• Extracted text:
⟨
However, you appear to be re-inventing CSV handling; Python has an excellent csv
module that can produce CSV files for you. In Python 2 it cannot handle Unicode however, so then you do need to encode manually:
import csv
# ...
year = foo.text
name = foo1.text
city = foo3.text.strip()
state = foo4.text
row = [year, name, city, state]
with open(Outfile.csv, "wb") as outf:
writer = csv.writer(outf)
writer.writerow(['Year', 'Name', 'City', 'State'])
writer.writerow([c.encode('utf8') for c in row])
Last but not least, if your HTML page produced the text D’Iberville
then you produced a Mojibake; one where you misinterpreted UTF-8 as CP-1252:
>>> u'D’Iberville'.encode('cp1252').decode('utf8')
⟩
• Raw data:
⟨
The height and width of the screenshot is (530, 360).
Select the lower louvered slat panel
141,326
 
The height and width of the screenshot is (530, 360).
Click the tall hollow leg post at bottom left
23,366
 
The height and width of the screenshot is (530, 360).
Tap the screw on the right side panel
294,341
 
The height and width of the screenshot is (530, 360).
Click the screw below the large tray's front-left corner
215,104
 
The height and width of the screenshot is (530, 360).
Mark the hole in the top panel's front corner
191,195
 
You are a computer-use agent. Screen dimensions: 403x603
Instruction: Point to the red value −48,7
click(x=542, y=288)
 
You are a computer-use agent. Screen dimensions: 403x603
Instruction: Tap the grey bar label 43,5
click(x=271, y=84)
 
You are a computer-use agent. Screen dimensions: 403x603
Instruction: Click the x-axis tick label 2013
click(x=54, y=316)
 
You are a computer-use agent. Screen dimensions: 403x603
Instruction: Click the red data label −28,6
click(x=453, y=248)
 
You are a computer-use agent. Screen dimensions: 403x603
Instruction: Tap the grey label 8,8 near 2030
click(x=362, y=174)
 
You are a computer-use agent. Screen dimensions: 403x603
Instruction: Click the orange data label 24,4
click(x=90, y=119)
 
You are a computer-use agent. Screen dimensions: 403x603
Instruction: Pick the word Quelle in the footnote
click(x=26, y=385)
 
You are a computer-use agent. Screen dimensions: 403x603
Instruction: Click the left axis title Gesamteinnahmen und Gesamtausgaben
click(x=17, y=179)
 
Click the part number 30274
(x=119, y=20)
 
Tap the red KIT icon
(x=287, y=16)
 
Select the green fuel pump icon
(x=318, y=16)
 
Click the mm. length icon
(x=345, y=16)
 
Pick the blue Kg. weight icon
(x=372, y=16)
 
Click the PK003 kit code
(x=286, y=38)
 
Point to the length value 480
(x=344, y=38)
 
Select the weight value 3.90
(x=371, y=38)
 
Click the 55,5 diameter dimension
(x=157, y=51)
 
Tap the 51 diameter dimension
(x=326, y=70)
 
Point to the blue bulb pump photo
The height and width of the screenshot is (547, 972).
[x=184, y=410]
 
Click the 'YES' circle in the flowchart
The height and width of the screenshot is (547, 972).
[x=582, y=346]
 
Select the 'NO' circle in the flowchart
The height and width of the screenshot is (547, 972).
⟩
• To do:
**1)** Answer these questions from the text on Python CSV handling:
(a) According to the text, what can the csv module not handle in Python 2?
(b) Which encoding does the code apply to each value before the row is written?
(c) In the Mojibake described, what was misinterpreted as what?
**2)** Carry on the text on Python CSV handling, starting after its final line.

• Outputs:
**1)**
(a) Unicode.
(b) UTF-8 ('utf8').
(c) UTF-8 was misinterpreted as CP-1252.

**2)**
u'D\u2019Iberville'
>>> print u'D’Iberville'.encode('cp1252').decode('utf8')
D’Iberville
This is usually caused by bypassing BeautifulSoup's encoding detection (pass in byte strings, not Unicode).
You could try and 'fix' these after the fact with:
try:
City = City.encode('cp1252').decode('utf8')
except UnicodeError:
# Not a value that could be de-mojibaked, so probably
# not a Mojibake in the first place.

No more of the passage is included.